I am running a Pig Script on a file which is about 1.22 GB. The default chunk size is 64MB. I have 4 Data Nodes. The Pig script as a output produces 19 files.
When I run the Pig script and see the Job Tracker I see 6 Jobs.
Jobid Priority User Name Map % Complete Map Total Maps Completed Reduce % Complete Reduce Total Reduces Completed Job Scheduling Information Diagnostic Info
job_201207121202_0001 NORMAL user PigLatin:Analysis.pig 100.00% 20 20 100.00% 1 1 NA NA
job_201207121202_0002 NORMAL user PigLatin:Analysis.pig 100.00% 5 5 100.00% 1 1 NA NA
job_201207121202_0003 NORMAL user PigLatin:Analysis.pig 100.00% 2 2 100.00% 1 1 NA NA
job_201207121202_0004 NORMAL user PigLatin:Analysis.pig 100.00% 2 2 100.00% 1 1 NA NA
job_201207121202_0005 NORMAL user PigLatin:Analysis.pig 100.00% 5 5 100.00% 1 1 NA NA
job_201207121202_0006 NORMAL user PigLatin:Analysis.pig 100.00% 5 5 100.00% 1 1 NA NA
According to my understanding, since the input file size is 1.22 GB, and chunk size is 64 MB, there will be totally 20 blocks created for the file. I have a replication factor of 3. Since I will have a map job for each split, I will have 20 Maps jobs and the job_201207121202_0001 Job says that in the list above and is perfect. However Why am i seeing other 5 jobs and totally other 19 Maps tasks?

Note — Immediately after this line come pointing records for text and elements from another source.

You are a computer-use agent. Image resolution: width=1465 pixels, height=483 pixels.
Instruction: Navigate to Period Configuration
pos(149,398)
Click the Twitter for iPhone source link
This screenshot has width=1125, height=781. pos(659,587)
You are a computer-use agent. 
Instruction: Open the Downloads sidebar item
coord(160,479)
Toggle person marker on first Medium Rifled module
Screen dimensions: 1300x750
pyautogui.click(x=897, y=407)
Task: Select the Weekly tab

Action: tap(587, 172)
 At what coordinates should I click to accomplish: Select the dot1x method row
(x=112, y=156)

Can anyone please help me understand this. I thought that It would just have 20 map and 1 reduce job since 1.22GB/64MB ~ 20.
I am a Pig/Hadoop Beginner. Help is really appreciated.
Pig compiles a script into multiple map-reduce jobs, depending on the semantics of the script. Roughly speaking, a join is a MR job. A group is an MR job. Order is 2 MR jobs (one to sample the distribution). There are a few other operators that produce MR boundaries.